The three factors that can spoil public Wi-Fi gaming are walls or objects that interfere with the signal, the type of network, and congestion. The latter two cannot be controlled. Walls, buildings, or even passersby can cause interference with the wireless signal and cause a stall, though most malls or larger places with free Wi-Fi have wireless repeaters high up to avoid causing too much interference.
What type of network (ie open, WPA, WEP, etc.) influences speeds as well. In my testing, the more open the network is, the faster OnLive runs on it. Congestion, or how many users are on the Wi-Fi network and how heavy their wireless use is, will consistently be the biggest hurdle. In my testing I found that coffee shops including Coffee Bean and Starbucks, and local malls and other free Wi-Fi networks are all suitable for online play. It just depends on how many people are actively using the network, and how much bandwidth is available.
Below, I’ve made a simple chart that shows all of the above data, based on the quality of gameplay. Scores are out of five, where five is the best. Green signifies gameplay is good enough to not have noticeable lag for most players, orange is some lag and slowdown, and red is not recommended play. N/A are networks that are not available per provider.
Overall the best provider for OnLive is AT&T, because of its large and widespread 4G network. Verizon’s LTE is the best for actual gameplay, but unless you live in or stay within LTE-enabled areas, eventually you will lose that signal and not be able to continue playing. With 4G, AT&T rarely has that problem.
Sprint, however, may prove to be a better choice because of its unlimited data plan. While I am still testing to determine data usage for OnLive, the streaming service will undoubtedly use a lot of data, which may mean trouble for anyone who does not have an unlimited plan, either with Sprint or grandfathered from AT&T.

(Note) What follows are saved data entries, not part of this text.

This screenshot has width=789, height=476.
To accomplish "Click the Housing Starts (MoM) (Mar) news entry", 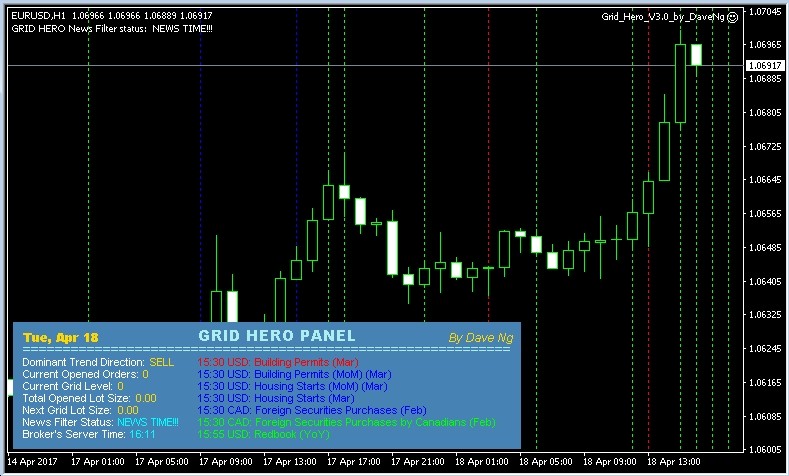I will point(292,386).
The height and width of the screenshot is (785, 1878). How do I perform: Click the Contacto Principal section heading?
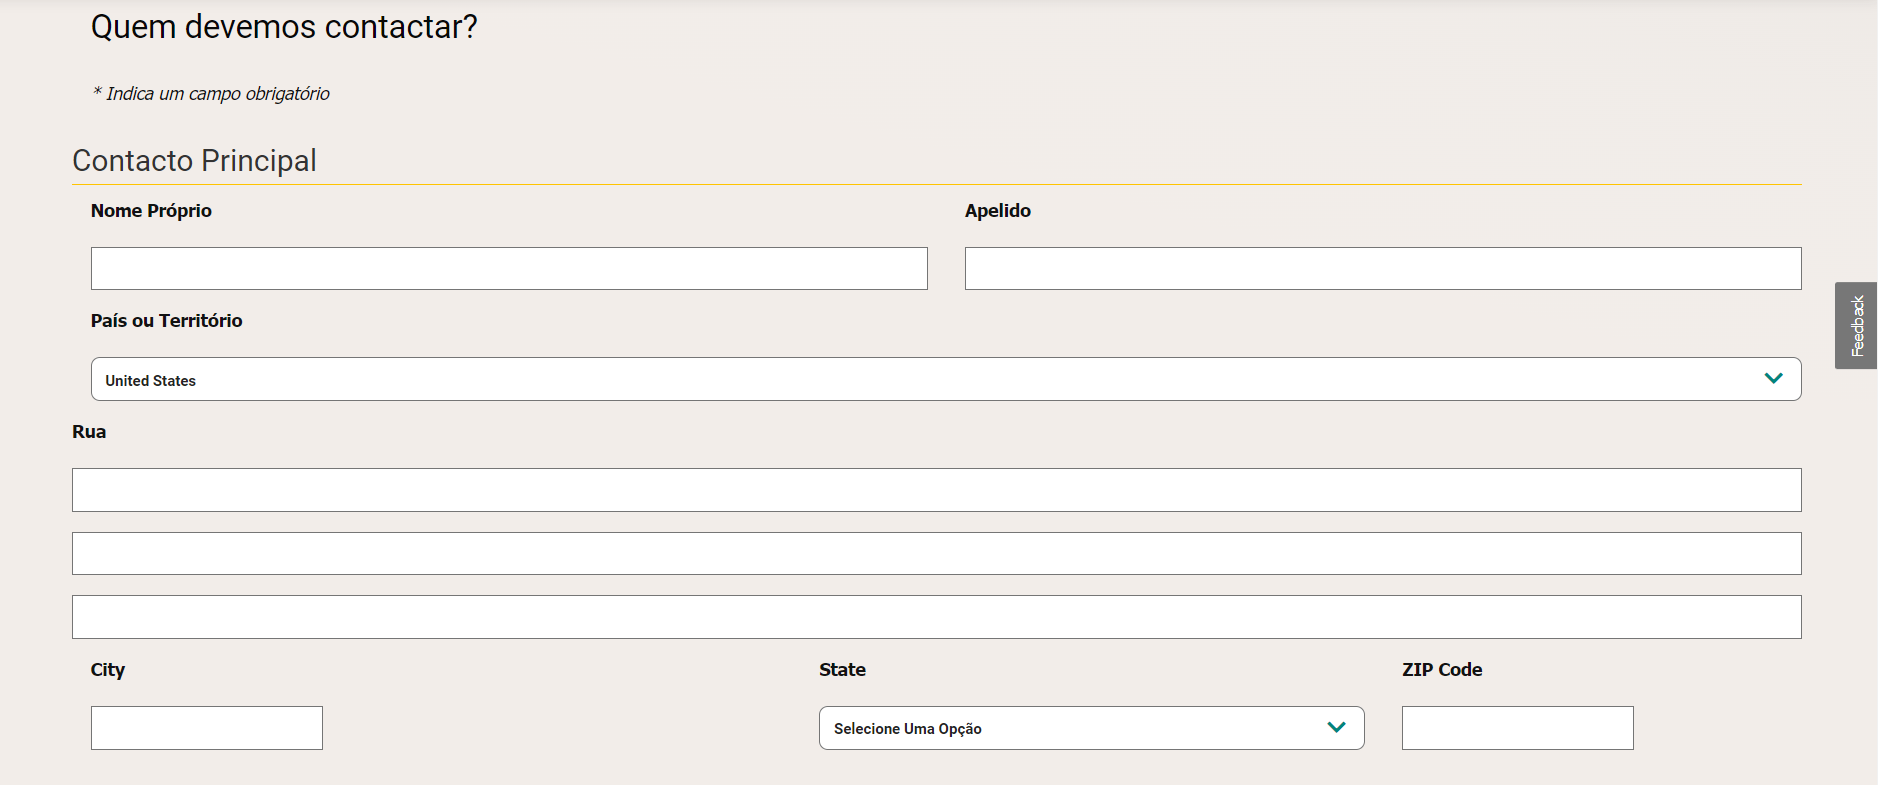tap(194, 161)
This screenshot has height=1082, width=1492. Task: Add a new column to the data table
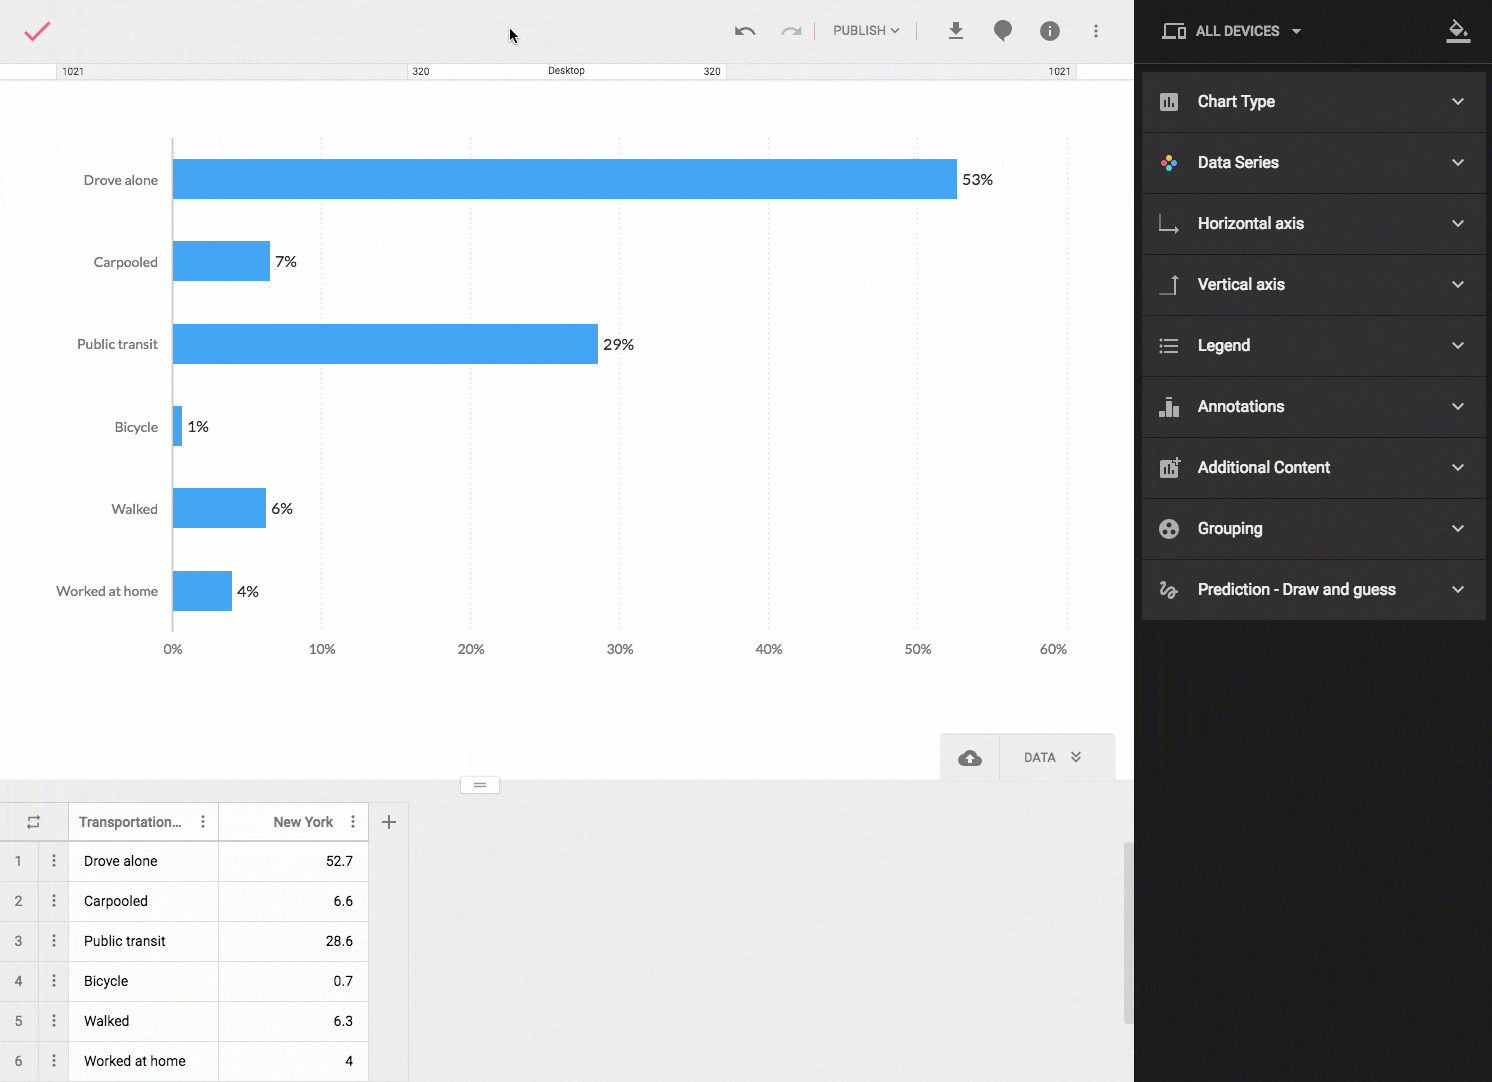389,822
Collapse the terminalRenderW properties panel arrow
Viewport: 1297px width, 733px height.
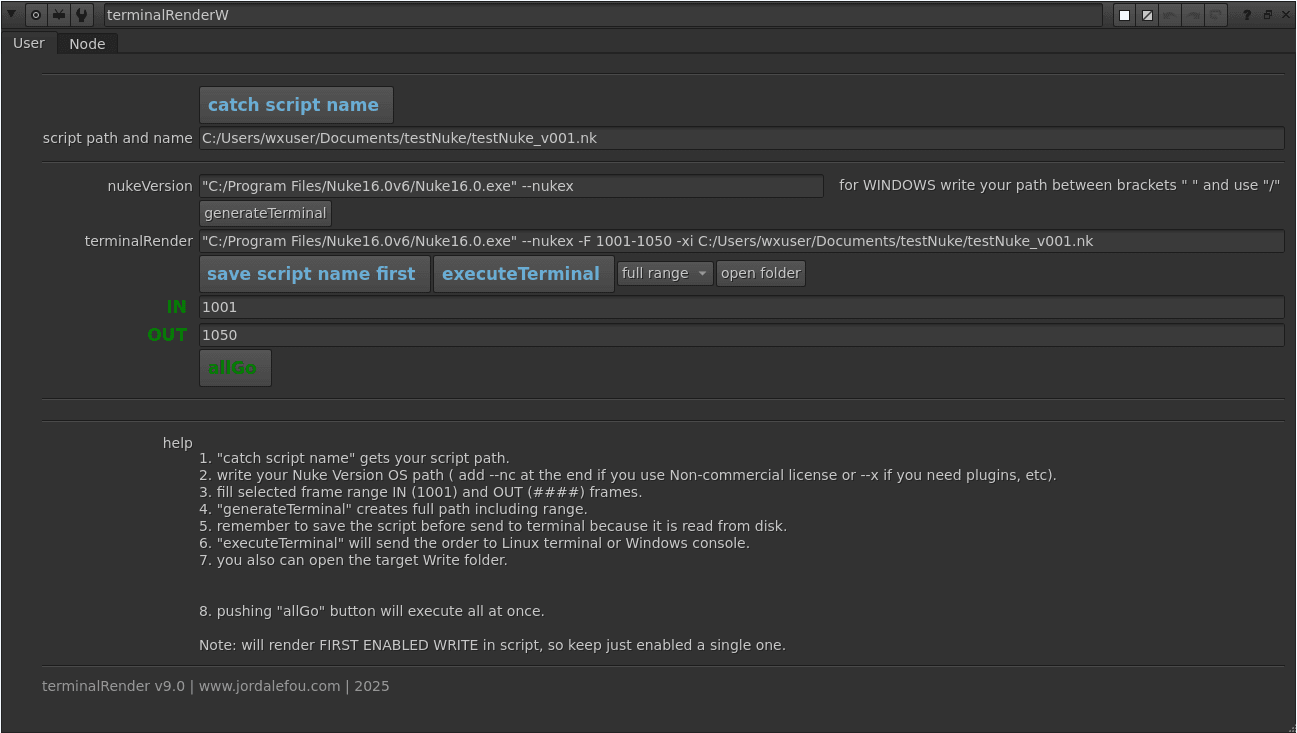tap(11, 15)
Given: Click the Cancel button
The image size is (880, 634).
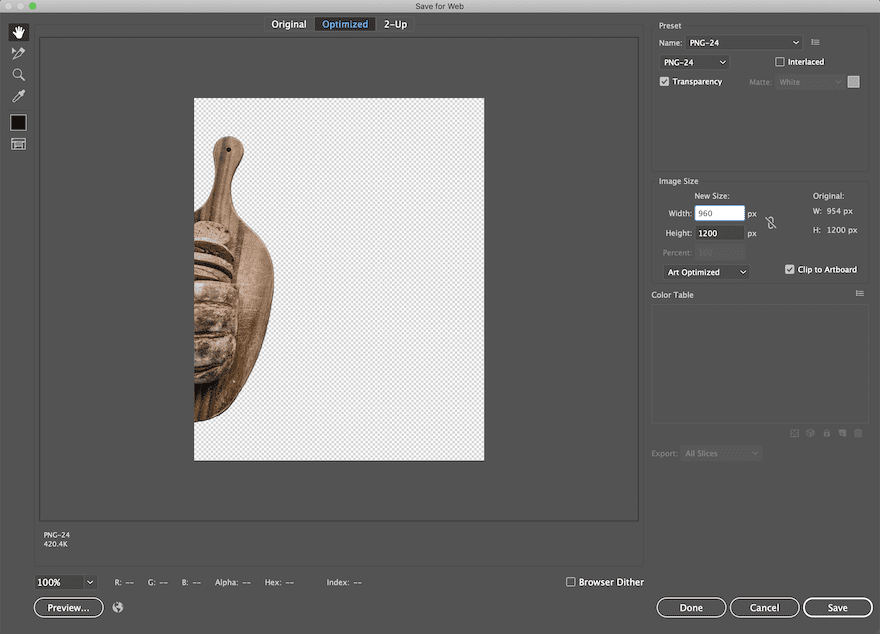Looking at the screenshot, I should [764, 607].
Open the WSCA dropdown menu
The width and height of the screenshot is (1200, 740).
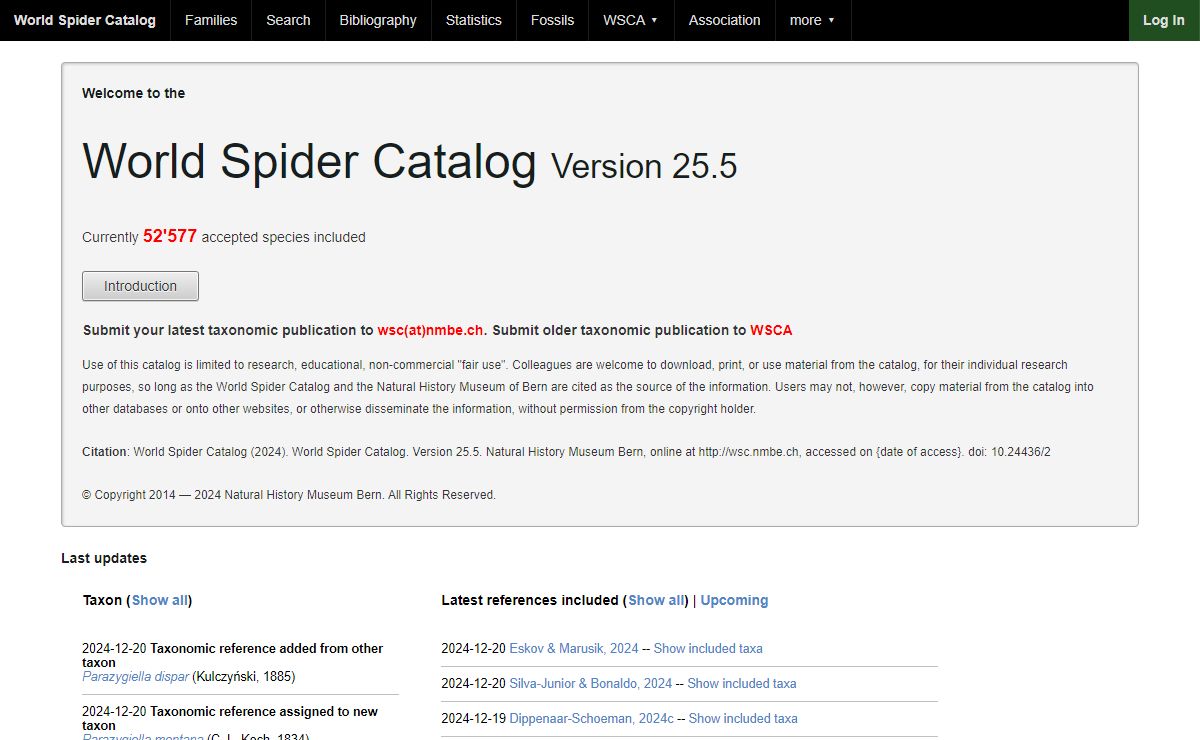point(630,20)
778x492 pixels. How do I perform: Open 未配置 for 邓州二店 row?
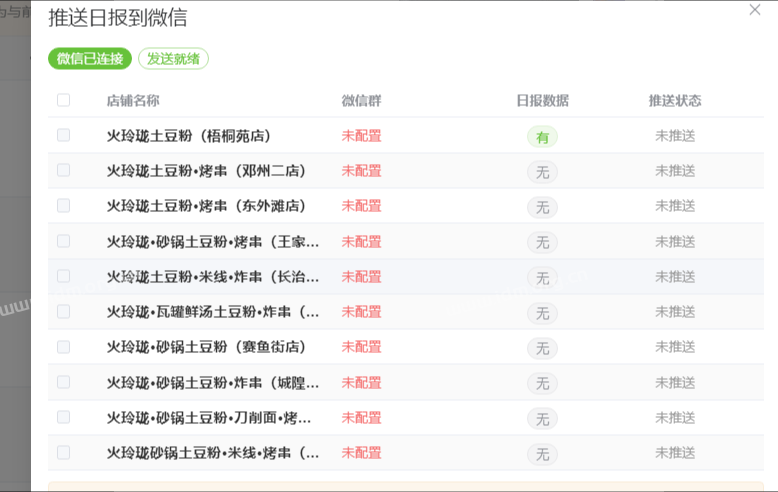coord(361,171)
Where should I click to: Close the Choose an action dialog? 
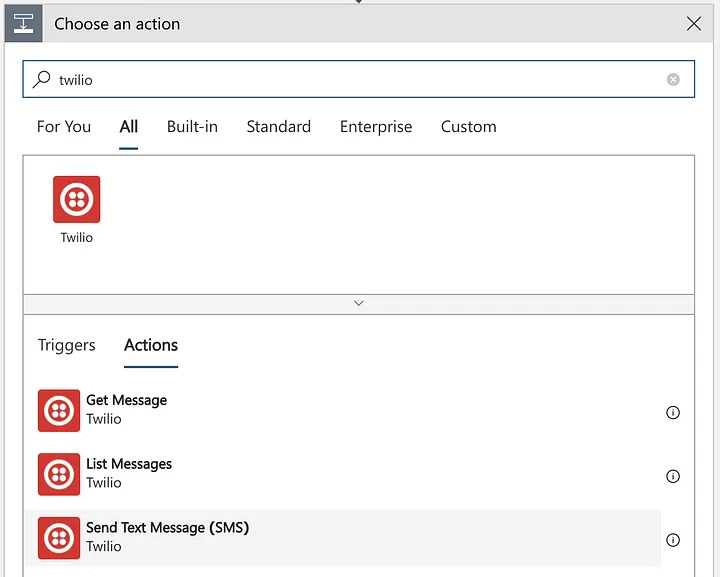[x=694, y=24]
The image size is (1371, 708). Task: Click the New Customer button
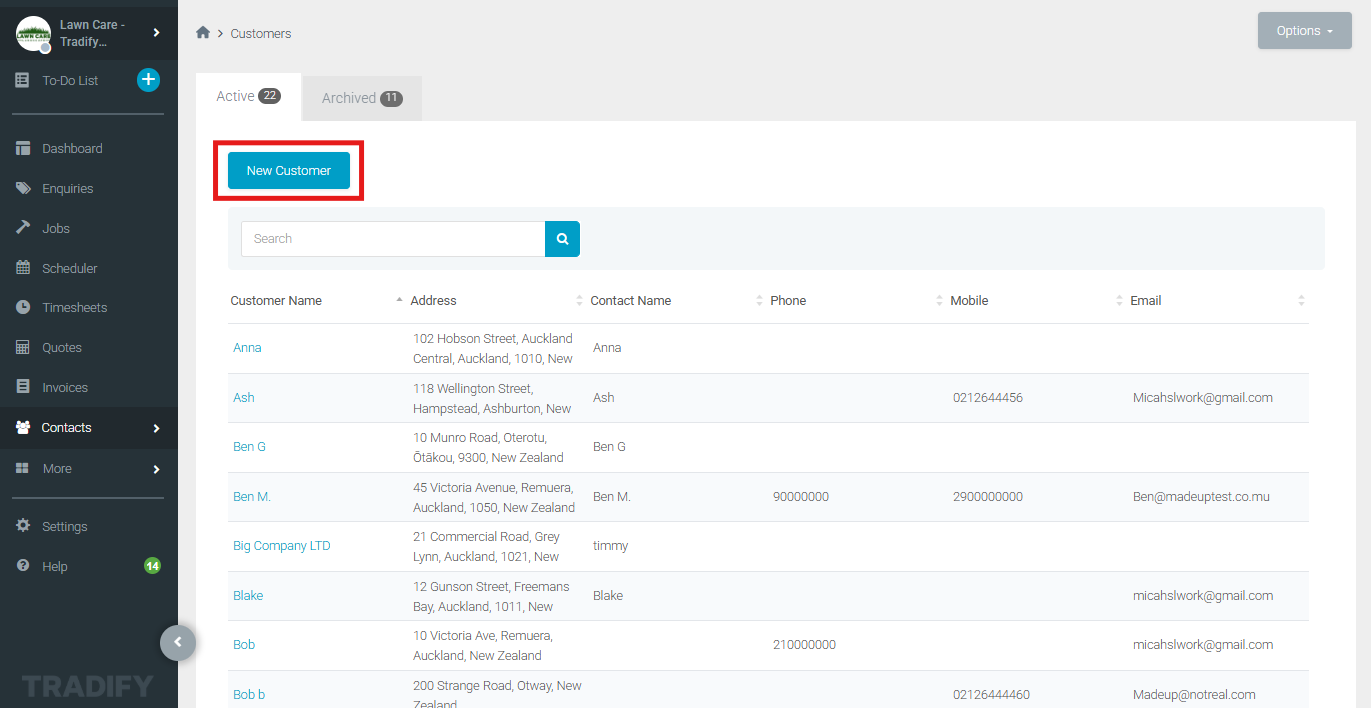289,171
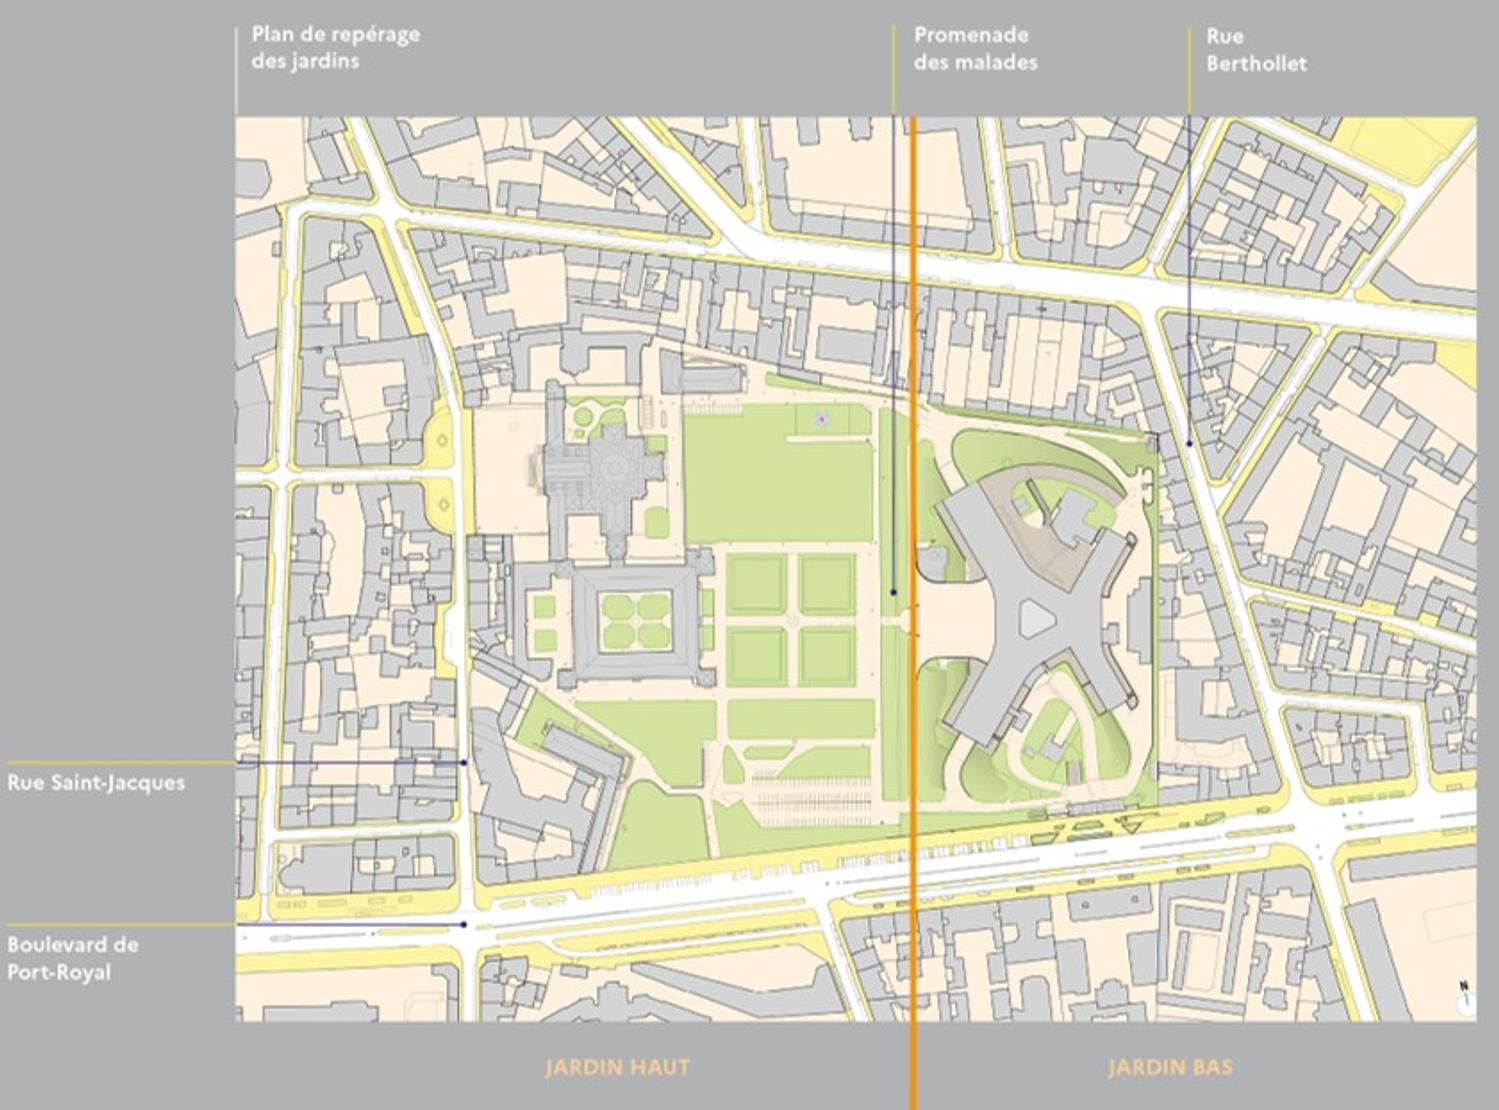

OnLive recommends Verizon or AT&T LTE because of the low-latency and high-efficiency nature of the faster network, and LTE offers the highest quality OnLive gameplay. Yet for good, solid gameplay that is possible over long distances and in most areas, AT&T’s 4G network proves to be the best.
While testing, I hooked up a tablet to the back of a seat in my car. Playing full-fledged PC games on a full-screen tablet, like the Samsung Galaxy Tab 10.1, is astonishing. It’s just not an experience possible in any other way, even with the minor hiccups. And while it does make a difference which of the four major providers you have, especially while driving, the fact is with at least a 4G connection they all will stream high-quality titles, over the air, right to you. It’s just amazing. Now you have a sure-fire way of shutting your kids up for those long car drives.